"Bağışlamak mı? Sonuçta onu öldürmeye çalışmıyordum değil mi? Sadece biraz tokatladım ve başını aşağı ittim."
Bunu duyunca alnımı ovuşturdum.
Ahhhh kahretsin. Yanlış seçim yaptım değil mi? Neden tüm gruplar arasından bu grubu seçmek zorundaydım?
Gitmek için oturduğum yerden kalktım. Konuyu anlatmaya devam ettiğine bakılırsa, Heis benim gibi birini umursamıyormuş gibiydi. “Onun çaresiz direnişi beni çok tahrik etti anlıyor musun? Yani eteğini bu şekilde yırttım~! Ama sonra, kahretsin, s*ktiğimin öğrenci konseyi ortaya çıkıp bu harika fırsatı mahvetti... Eh, hayatım çok üzücü. O S*k kafalılar… Akademi'de küçük işler yapan bir kız çok önemliymiş gibi bana bu cezayı verdiler... Mm, bu arada...”

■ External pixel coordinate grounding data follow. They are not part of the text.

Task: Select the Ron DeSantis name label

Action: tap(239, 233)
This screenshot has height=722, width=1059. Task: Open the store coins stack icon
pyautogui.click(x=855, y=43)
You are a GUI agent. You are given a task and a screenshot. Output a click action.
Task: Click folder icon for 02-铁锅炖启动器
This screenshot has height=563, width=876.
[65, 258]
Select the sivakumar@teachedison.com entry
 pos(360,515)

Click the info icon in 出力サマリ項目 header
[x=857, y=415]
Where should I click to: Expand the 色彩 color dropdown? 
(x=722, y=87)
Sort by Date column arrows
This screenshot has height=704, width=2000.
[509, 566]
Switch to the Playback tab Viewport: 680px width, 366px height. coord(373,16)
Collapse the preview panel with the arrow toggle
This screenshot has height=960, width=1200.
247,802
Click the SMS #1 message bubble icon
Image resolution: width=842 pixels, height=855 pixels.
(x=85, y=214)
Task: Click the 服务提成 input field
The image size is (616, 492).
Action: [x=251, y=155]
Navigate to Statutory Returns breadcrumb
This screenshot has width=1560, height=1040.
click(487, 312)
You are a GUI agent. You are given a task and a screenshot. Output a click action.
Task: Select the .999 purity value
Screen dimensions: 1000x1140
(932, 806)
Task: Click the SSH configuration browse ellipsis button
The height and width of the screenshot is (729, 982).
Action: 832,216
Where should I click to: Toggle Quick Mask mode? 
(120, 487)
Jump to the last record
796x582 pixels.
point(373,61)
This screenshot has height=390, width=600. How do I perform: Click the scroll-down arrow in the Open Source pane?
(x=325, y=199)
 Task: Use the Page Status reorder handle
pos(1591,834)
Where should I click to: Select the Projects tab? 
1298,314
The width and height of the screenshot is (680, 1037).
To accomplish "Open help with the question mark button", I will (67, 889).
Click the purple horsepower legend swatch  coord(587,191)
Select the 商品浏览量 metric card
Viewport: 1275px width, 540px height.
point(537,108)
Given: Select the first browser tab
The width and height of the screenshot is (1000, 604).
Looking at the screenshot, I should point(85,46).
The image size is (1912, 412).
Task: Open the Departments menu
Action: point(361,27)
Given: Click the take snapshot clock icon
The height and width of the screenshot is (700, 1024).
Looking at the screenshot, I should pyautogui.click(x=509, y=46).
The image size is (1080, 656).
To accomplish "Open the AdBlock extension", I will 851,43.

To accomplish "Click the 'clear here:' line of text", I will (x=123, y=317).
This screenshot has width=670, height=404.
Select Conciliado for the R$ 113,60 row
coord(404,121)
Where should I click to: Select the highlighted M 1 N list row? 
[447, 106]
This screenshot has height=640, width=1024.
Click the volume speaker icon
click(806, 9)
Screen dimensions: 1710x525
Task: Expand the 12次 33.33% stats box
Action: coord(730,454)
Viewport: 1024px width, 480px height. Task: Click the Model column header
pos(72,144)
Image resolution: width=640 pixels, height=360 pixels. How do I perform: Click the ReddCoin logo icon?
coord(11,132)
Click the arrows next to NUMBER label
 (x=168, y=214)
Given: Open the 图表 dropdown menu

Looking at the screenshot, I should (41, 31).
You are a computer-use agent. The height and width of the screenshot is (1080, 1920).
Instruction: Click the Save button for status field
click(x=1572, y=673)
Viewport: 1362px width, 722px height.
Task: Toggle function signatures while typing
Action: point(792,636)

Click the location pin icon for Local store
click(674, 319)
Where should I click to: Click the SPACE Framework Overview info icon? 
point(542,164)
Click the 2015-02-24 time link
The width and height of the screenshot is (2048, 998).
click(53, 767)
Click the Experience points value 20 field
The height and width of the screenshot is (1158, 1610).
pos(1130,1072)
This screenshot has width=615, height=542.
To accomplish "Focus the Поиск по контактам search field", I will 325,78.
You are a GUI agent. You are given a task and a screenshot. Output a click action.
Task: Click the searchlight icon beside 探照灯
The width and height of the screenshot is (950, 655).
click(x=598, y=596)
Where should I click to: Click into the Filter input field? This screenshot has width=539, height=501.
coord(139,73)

Heis bakışlarını belli bir yöne çevirdi; Uzakta bir grup köylüyle gayretli bir şekilde çalışan kıza doğru. Spesifik olarak, gümüş saçlı ve kırmızı gözlü bir kıza- evet, Charlotte'tan başkası değildi.
Sadece 16 yaşındaydı ama sakin tavrı yaşından çok daha olgun görünmesini sağlıyordu.
Heis büyülenmiş gibi ona bakıyordu.
Kısa bir süre sonra sırıtarak ona seslendi. "Heeey oradaki kız! Neden bana da bir tane vermiyorsun?"
Kibirli bir tavırla konuştu ve parmağıyla onu çağırdı.
Charlotte sesini duymuş olmalıydı, ona doğru yürümeye başladı. Sıcak bir tatlı patates uzattı ve selamlamak için başını eğdi. Ancak Heis tatlı patates gibi şeyleri umursamıyordu, biraz kekelemeden önce dikkatlice ona baktı. "Mm, ah, peki... Uh, Genç h-hanımefendi kaç yaşında?"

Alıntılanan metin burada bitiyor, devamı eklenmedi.